With the COVID‐19 pandemic the global plasma supply has come under additional pressure. The donor pool has been reduced by COVID‐19 infections or fear of exposure to COVD‐19 in the collection center setting, and the number of collections per donor has suffered as well. Collection centers in college towns and along the US‐Mexico border are hit particularly hard, but across the country limited public transport, limited child care options, and other logistical factors contribute to a shortage of donations.

Collection centers put a strong emphasis on safety and have rapidly adopted social distancing and other safety measures (eg, use of face masks, enhanced cleaning standards) as the crisis unfolded. As a result, collection capacity at the center level is reduced.

Convalescent plasma for transfusion is currently almost exclusively collected in blood centers and hospital‐based transfusion medicine departments, using multicomponent collection devices for plasmapheresis. In contrast, the production of hyperimmune globulins based on convalescent plasma is mostly driven by a consortium of commercial plasma collectors who use specialized plasma collection systems that were designed for efficient plasmapheresis.

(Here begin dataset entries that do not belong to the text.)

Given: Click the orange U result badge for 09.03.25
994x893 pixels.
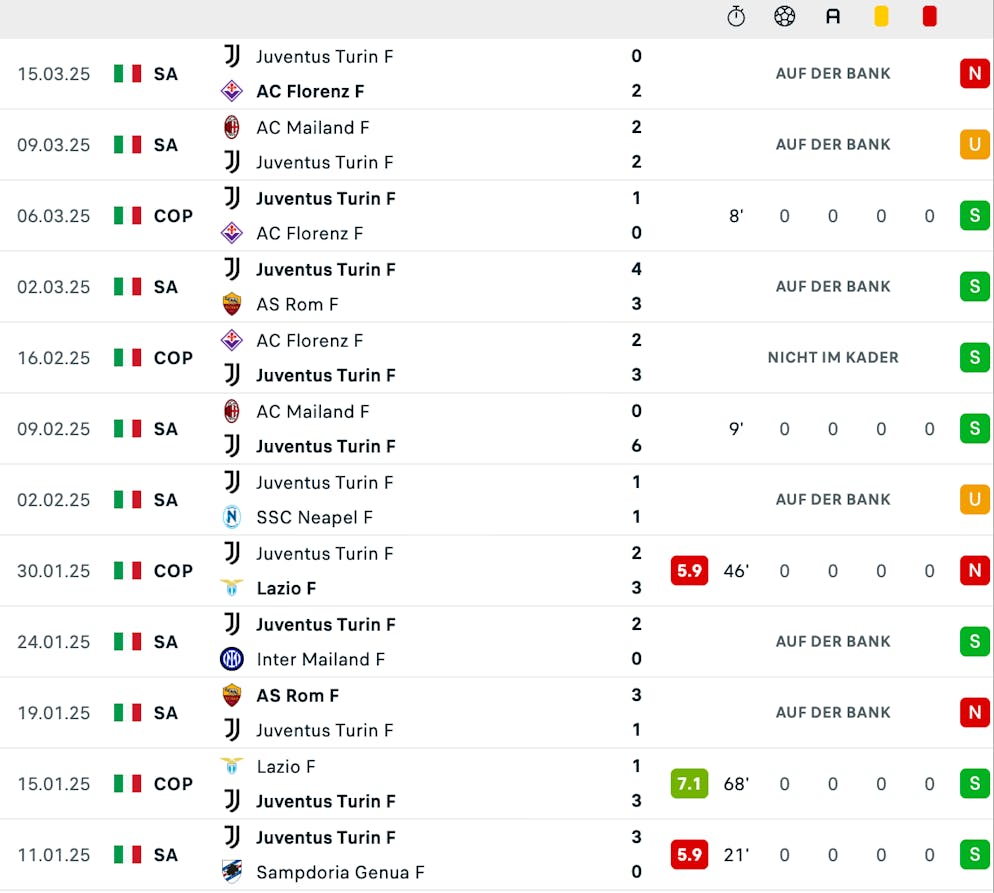Looking at the screenshot, I should 975,145.
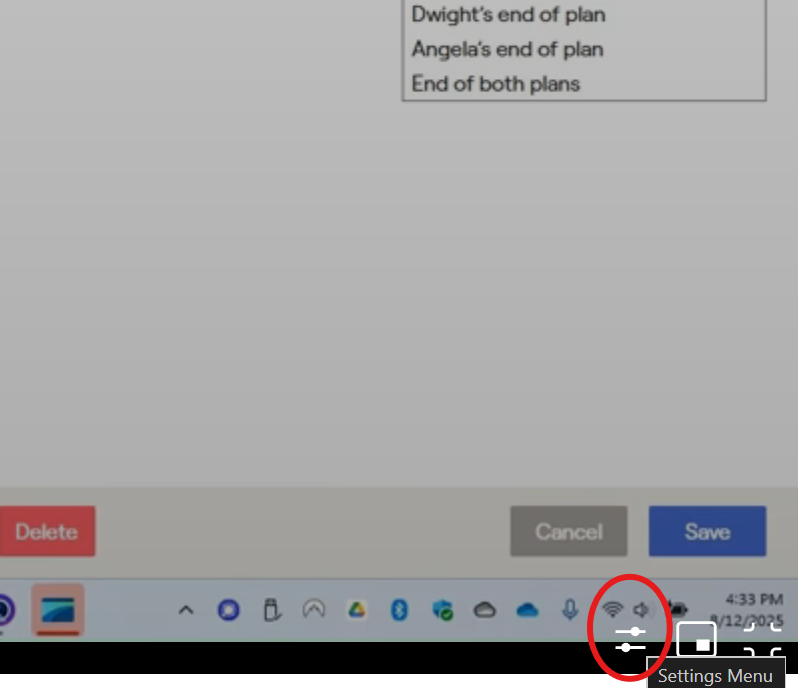Image resolution: width=798 pixels, height=688 pixels.
Task: Click the picture-in-picture icon in player bar
Action: (697, 640)
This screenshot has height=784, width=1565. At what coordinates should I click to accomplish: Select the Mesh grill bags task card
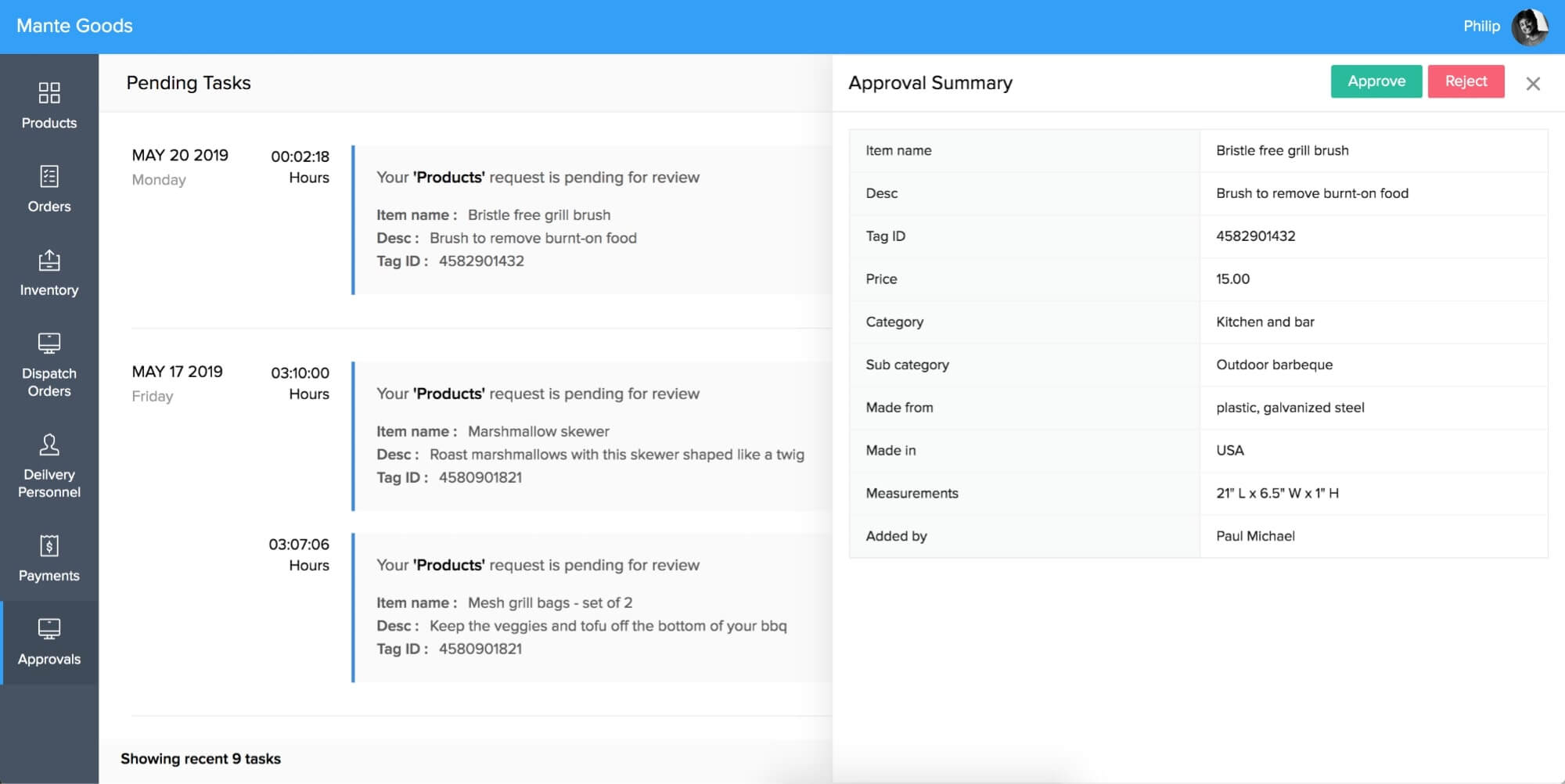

Independent of the setting, the frequency and number of donations are closely regulated by the same FDA guidance mentioned above. The current nomogram allows collection of up to 800 mL of plasma. 29 That way, a donation from a single convalescent donor can yield up to 3 units of convalescent plasma product (approx. 200‐250 mL).

3. DISCUSSION

Driven by constantly increasing organic demand in core indications as well as growing investigational uses, the system for plasma‐derived therapeutics has been under pressure for a while. Last year's IVIG shortage painfully demonstrated the fragility of this system. 5

With the onset of the COVID‐19 pandemic, further stress has been applied to the system by both increasing demand for investigational therapies for COVID‐19 and by disrupting supply.

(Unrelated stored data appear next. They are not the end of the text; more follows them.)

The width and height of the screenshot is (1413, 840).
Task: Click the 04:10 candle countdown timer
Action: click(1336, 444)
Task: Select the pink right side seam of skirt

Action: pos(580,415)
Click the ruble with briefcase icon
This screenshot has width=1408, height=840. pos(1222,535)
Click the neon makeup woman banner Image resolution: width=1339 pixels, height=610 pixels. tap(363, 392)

If unaddressed, this will soon lead to shortages. The plasma fractionation process takes months, and supply disruptions are expected to become apparent by early 2021. The time to act is now. Action should be focused on boosting plasma supply and on planning for potential shortages.

Ongoing efforts of donor recruitment and retention need to be intensified. Countries that currently do not allow the remuneration of plasma donors should critically rethink that approach (at least temporarily) to add to the global supply. Protocols to assure donors of the safety of collection facilities and of the collection process in the midst of the pandemic are essential. Donor satisfaction should be improved to increase donation frequencies and duration of active donor status. Finally, it will be key to optimize the collection from each individual donor.

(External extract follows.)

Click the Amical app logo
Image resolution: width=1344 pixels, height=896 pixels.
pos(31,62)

Some solutions are already in place, for example, technology to safely collect the maximum allowable collection volume (without anticoagulant) and technology to reduce the wastage in the collection disposable sets. Also, clinical studies with intensified donation schemes demonstrated the potential to safely collect more plasma in individual donors. 30 Findings from a real‐world data analysis of plasma donations demonstrated that the percentage of donated plasma can differ by more than factor two, and that donors with low TPV give on average higher percentages, while donors with high TPV only give a low percentage and may be able to donate more. 29 Clinical trials should be conducted to test the safety and effectiveness of more personalized approaches to determine the individual target collection volume.

While maximizing the plasma supply, every effort should be made to anticipate and identify potential shortages early and to put mitigation plans in place. This could include clear guidance for triaging and prioritizing of available immunoglobulin by indication and severity of disease, which should be driven by clinical, health‐economic, and ethical considerations. Expert representatives from all these groups should be involved.

CONFLICT OF INTEREST

J.H. is an employee of Haemonetics Corporation. H.G.K. has recently served on a Data Monitoring Committee for Haemonetics. His opinions do not reflect the policy of the National Institutes of Health or the Department of Health and Human Services.